++++ Supplied material ++++

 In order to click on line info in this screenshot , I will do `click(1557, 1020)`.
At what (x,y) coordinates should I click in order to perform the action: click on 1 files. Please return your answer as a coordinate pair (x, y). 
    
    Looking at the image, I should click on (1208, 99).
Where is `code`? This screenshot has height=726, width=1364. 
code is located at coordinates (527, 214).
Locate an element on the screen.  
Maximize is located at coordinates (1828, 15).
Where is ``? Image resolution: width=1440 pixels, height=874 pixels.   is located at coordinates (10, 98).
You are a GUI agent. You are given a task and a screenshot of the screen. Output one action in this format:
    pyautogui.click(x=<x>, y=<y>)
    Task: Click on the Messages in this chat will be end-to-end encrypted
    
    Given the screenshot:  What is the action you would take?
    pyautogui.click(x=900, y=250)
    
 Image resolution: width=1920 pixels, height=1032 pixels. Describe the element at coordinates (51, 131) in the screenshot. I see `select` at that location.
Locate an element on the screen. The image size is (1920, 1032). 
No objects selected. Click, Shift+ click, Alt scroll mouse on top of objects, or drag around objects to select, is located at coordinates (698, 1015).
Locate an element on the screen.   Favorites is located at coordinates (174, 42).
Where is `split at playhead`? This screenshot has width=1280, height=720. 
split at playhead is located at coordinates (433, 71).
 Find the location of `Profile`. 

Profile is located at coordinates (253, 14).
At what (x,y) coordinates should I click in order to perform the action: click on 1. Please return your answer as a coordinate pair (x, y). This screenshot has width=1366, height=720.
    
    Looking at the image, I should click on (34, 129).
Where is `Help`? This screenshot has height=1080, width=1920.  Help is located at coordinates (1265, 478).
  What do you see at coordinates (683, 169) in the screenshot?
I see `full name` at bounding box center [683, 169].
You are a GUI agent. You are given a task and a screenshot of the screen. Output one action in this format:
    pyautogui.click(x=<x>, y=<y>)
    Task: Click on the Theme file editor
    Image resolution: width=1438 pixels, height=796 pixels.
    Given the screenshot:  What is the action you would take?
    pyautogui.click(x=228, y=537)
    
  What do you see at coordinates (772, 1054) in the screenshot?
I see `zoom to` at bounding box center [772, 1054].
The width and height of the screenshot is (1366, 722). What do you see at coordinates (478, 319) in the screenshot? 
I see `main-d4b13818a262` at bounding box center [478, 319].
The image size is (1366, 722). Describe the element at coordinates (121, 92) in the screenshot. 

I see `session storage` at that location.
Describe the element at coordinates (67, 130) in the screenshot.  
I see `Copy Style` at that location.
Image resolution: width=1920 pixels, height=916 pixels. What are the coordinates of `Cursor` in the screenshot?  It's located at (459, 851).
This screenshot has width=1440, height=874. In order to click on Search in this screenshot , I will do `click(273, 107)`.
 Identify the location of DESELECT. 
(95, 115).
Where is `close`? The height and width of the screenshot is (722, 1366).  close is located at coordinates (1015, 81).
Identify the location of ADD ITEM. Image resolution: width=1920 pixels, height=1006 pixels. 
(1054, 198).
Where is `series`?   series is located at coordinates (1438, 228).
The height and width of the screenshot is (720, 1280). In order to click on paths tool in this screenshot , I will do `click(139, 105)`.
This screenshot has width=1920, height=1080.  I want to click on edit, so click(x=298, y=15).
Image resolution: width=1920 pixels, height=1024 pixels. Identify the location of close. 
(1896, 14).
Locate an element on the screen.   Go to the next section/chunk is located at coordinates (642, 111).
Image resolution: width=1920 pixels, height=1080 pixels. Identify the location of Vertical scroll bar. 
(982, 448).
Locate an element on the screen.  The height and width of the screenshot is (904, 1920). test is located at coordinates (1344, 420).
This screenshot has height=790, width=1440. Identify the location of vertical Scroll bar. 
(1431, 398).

++++

Please show every line above that contains the word "return", copying each such line in full.

• **Result of the task**:
At what (x,y) coordinates should I click in order to perform the action: click on 1 files. Please return your answer as a coordinate pair (x, y). 
At what (x,y) coordinates should I click in order to perform the action: click on 1. Please return your answer as a coordinate pair (x, y). This screenshot has width=1366, height=720.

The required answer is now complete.